Exercise inputs:
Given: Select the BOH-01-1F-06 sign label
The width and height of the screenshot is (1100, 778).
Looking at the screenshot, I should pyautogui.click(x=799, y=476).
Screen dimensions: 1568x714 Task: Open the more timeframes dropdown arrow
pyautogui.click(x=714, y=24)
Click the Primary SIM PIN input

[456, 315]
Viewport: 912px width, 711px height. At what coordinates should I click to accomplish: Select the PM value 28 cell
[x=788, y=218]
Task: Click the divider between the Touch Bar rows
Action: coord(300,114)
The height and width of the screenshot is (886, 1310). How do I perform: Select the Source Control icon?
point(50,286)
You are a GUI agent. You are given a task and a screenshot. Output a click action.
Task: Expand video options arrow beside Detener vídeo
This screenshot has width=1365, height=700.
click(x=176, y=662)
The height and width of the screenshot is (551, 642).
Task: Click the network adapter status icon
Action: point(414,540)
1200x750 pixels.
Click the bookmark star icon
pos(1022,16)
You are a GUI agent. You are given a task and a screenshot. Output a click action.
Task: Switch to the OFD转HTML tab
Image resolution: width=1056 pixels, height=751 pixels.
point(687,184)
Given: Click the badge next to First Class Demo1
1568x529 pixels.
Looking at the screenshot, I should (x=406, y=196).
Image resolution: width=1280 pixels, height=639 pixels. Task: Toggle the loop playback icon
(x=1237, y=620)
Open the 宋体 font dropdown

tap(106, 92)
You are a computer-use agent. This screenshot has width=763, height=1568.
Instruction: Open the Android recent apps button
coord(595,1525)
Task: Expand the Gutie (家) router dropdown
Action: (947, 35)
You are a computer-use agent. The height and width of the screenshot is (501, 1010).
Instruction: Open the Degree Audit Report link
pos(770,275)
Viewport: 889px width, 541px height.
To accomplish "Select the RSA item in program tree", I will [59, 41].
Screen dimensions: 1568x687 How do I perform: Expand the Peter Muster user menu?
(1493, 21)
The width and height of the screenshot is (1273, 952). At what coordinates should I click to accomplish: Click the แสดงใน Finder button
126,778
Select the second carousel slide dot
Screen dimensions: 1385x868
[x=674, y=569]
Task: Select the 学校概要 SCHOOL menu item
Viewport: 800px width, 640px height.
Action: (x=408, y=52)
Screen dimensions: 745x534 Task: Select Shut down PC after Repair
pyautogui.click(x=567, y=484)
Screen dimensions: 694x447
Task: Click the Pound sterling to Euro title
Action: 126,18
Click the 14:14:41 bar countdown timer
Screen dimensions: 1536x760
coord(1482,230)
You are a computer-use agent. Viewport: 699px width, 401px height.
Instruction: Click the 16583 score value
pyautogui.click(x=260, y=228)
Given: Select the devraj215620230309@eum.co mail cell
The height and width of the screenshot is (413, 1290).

Task to carry out: In the entries above, how many lines hold "computer"? Answer with the number alone.

Output for this exercise: 3